4. Law school is a factory for depressives.
5. The medical school model assumes that health care spending is not a mess.
6. Going to grad school is like going into the military.
7. Most jobs are better than they seem: You can learn from any job.
8. Graduate school forces you to overinvest: It’s too high risk.
See the explanations here.
These arguments seem to better reflect people who get a PhD when they have little chance of getting a faculty position (sorry, humanities) and professional school for the sake of professional school. But sometimes professional school gives you technical skills needed for a job (accounting, tropical medicine, law…) and PhDs are a must for professional researchers. Without those caveats, the advice reads more like a rant.

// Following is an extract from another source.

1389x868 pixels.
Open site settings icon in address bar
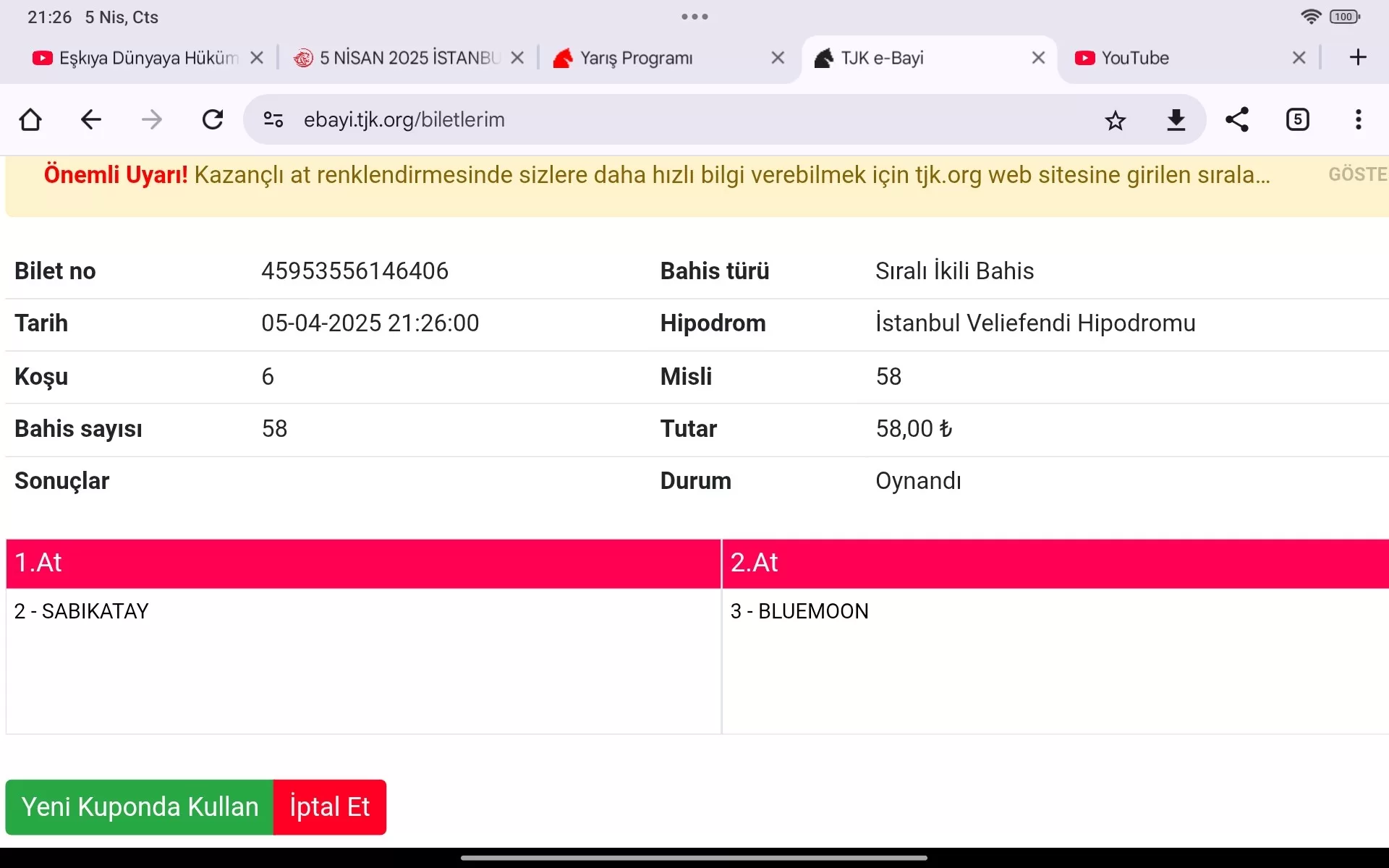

Besides, who says delaying adulthood is pointless?
4 Responses
When I was headed off to grad school one of my recently graduate classmates who was headed of Houston for her first job in the business world, said incredulously, “I don’t know how you can stay in school and put off life for another 6 years.” My internal response: who says grad school is “putting off life!?” Years later, still perfectly happy with my choice to get a PhD rather than go right into the “work for $ world,” I see that the message is about the underlying value in our culture of making money as well as the unbelievable idea that learning and life are incompatible! It’s true that I did not begin saving for retirement and I lived very simply, but that’s simply a choice, not a real problem. It’s only a problem if you believe it is, and of course we are taught in this culture that the most important thing we can do is to make and save money (and spend it). What a ridiculous proposition. Thanks for stimulating this, even after a couple of years.
Trunk is a big fan of entrepreneurship, and sees that as the only viable path. I can’t imagine why she’d be so down on schooling…
Oh, Chris, please don’t mention “law” in the useful professional skills. Many have JD degrees only to work at Starbuck’s for $8 hr. The JD degree is the new assembly line/textile worker.
It’s good that you posted this today instead of last week, because I handed my dissertation over to the committee on Friday. I would’ve completely agreed with Trunk while I was checking my footnotes for the 3,000th time last week, but now her arguments seem silly. I need this credential to do what I want to do with my life, and I landed a tenure-track job, so it’s not as though it was a complete waste of time. Also, who says grad school is delaying adulthood? I pay bills and taxes, take care of my home, and maintain a car and family relationships. What else is adulthood?